Tight loop while trying too manage consistencyTest topic #182

SamBarker · 2023-09-20T23:10:40Z

Please use this to only for bug reports. For questions or when you need help, you can use the GitHub Discussions or use the community Slack chat.

Describe the bug
The test suite sometimes gets itself into a state where it logs the following ad nauseam.

2023-09-20 23:06:10 WARN  io.kroxylicious.testing.kafka.common.Utils:214 - Failed to create topic: __org_kroxylicious_testing_consistencyTest due to org.apache.kafka.common.errors.TimeoutException: The AdminClient thread is not accepting new calls.

The following stack trace is also logged regularly and is probably more indicative of the underlying cause.

Task to complete — In the bug report above, rewrite the paragraph beginning "Please use this to only for bug reports" as a short list that keeps its main points.

Collected data —
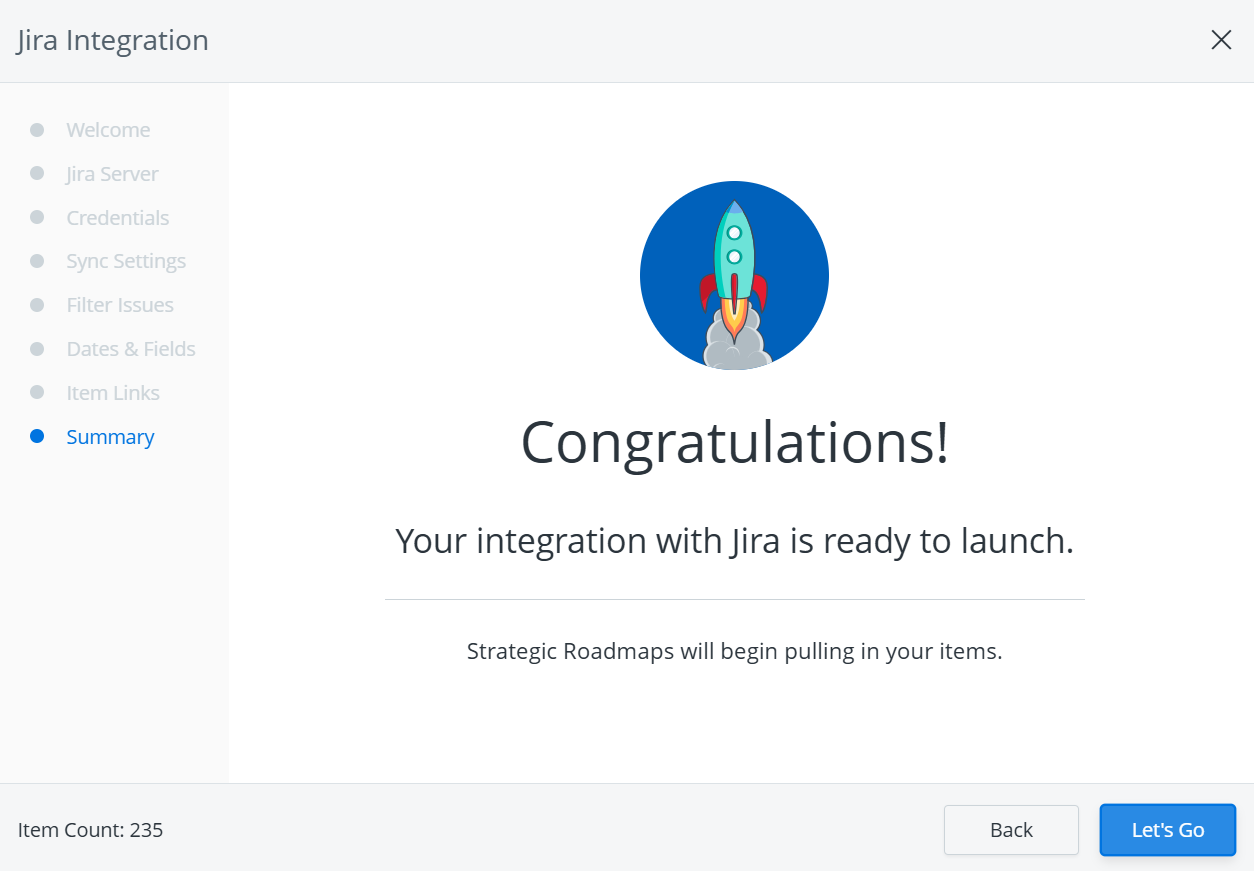Click the Jira Integration title
The width and height of the screenshot is (1254, 871).
point(112,40)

Full response —
- Use this only for bug reports.
- For questions or help, use GitHub Discussions or the community Slack chat.